|
|
|
|
|
by snidane
1464 days ago
|
|
What benefit does it give me over running table diff query in SQL? select * exclude (date_uploaded) from dev_table
except
select * exclude (date uploaded) from prod_table
or select *
from (select * exclude (date_uploaded) from dev_table) dev
natural full join
(select * exclude (date_uploaded) from prod_table) prod
where dev.date_uploaded is null
or prod.date_uploaded is null
The only issue with the above is that EXCLUDE/EXCEPT is missing from standard SQL and even from market leaders like Snowflake, making this a massive pain in the ass.
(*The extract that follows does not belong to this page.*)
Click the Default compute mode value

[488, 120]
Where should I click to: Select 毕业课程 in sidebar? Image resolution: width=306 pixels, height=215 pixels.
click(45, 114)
Second, natural joining in presence of null fields is going to produce a mess instead of something useful. Again - analytics db providers would rather boast about adhering to an ancient standard from the 1970s than listening to users and actually making SQL work after all those decades of pain.Without the stupid default behavior of SQL, this wouldn't be a problem. I'm curious if Data Diff solves this or some other use case. |
|
- data-diff can compare tables across different databases. Your query is limited to one database.
- For very big tables, your 'select' will time-out. data-diff splits the diff into small segments, so we side-step this issue.
- data-diff supports running in threaded mode, which means it can finish a LOT faster. (especially for cloud databases.)